The lights above me dimmed, and alone in the pitch black darkness, the surround sound audio boomed with the sound of a choir singing the “Hallelujah” part of Kanye’s song “Selah” — intense and quiet, chanting over and over until the screen all at once revealed a bright image, the choir singing at an increasingly higher pitch, the passion in their voices palpable as the camera panned out. In wonder, I leaned forward in my seat and took in the sounds and sights. I had made the right decision.
Throughout Kanye West’s experimental concert short film, Jesus is King, director Nick Knight presents raw and powerful Gospel that captivates the soul in a manner undeniable and inspiring. There were no scripts, no scenes between fictional characters. Only raw, though intentional, footage of Kanye’s Sunday Service Choir singing classic Christian hymns under an open circle of sky light, the clouds visible and the sun shining happily on their faces.
I was enthralled by the beauty of the sound of this gospel choir and their pure, honest praise to Jesus Christ. The short film in itself displayed so many profound, human aspects of the Christian experience shown after the choir had a powerful session of praise and lovingly embraced one another as they wiped each other’s tears — from a deep-seated place of misery and longing, to the joy and lightness that comes with the peace of the Holy Spirit, to the pure awe and worship of Jesus Christ with a heart so grateful the words are sung through tears, to the community and fellowship that comes with the journey. It was a beautiful experience to sit through, one that had me clapping, singing, crying, and smiling.

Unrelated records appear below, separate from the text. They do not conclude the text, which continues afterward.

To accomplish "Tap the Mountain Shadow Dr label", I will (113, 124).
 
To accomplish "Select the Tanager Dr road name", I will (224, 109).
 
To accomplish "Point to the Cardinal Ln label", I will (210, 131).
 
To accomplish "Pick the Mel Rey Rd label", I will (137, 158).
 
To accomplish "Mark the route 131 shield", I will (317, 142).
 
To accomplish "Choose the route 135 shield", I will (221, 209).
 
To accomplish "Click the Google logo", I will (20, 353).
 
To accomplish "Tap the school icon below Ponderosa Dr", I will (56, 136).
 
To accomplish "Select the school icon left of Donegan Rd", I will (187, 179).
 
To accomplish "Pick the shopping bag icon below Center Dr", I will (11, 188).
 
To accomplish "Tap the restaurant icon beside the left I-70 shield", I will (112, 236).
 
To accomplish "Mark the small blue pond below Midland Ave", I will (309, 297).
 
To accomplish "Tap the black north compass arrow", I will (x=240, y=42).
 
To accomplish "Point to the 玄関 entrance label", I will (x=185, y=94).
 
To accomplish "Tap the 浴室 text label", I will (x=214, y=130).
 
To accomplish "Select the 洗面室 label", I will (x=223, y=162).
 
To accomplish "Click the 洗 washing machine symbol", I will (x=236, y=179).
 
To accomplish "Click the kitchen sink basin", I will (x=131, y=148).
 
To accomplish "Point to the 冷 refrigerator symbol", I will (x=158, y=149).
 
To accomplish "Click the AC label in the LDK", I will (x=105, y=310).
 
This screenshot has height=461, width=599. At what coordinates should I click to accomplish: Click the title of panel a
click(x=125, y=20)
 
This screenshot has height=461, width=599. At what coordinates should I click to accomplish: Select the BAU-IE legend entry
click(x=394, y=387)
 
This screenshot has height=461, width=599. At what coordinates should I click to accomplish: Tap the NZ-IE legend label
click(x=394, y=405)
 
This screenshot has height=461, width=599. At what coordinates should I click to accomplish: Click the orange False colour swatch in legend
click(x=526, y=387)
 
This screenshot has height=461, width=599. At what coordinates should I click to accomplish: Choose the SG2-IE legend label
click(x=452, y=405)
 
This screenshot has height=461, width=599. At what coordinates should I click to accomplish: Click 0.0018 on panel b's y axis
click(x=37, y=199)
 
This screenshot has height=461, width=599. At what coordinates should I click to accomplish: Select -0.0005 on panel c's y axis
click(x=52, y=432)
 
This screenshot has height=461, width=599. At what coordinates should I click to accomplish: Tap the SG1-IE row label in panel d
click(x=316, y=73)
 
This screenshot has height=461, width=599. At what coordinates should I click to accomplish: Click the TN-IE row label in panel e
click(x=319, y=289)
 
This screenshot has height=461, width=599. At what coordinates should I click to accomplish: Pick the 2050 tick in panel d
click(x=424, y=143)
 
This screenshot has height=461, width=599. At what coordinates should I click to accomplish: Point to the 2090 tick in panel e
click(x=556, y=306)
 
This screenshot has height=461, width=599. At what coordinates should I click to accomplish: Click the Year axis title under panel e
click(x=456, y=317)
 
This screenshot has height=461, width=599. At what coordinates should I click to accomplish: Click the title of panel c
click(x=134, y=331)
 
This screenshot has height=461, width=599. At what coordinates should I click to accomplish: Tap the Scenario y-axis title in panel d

The film ended after a close up of a young child in her father’s arms, with Kanye singing “Use this Gospel,” a song about the importance of putting faith in the Bible, and in trusting Jesus. The credits rolled as “Jesus is Lord” gave the speakers their final boom, and the screen turned off. The projector swooshed off and the dimmed lights reentered the auditorium as I took in the half hour, unapologetic statement that was this film. I looked around in awe to seek the reaction of others in spite of myself, completely forgetting I was, still, the only one in the theater. I rose from my seat, my echoing footsteps lighter and the glimmering sunlight outside brighter. Beautiful, spiritual, and impactful — Jesus is King uplifted the energy of an empty room that should have been packed.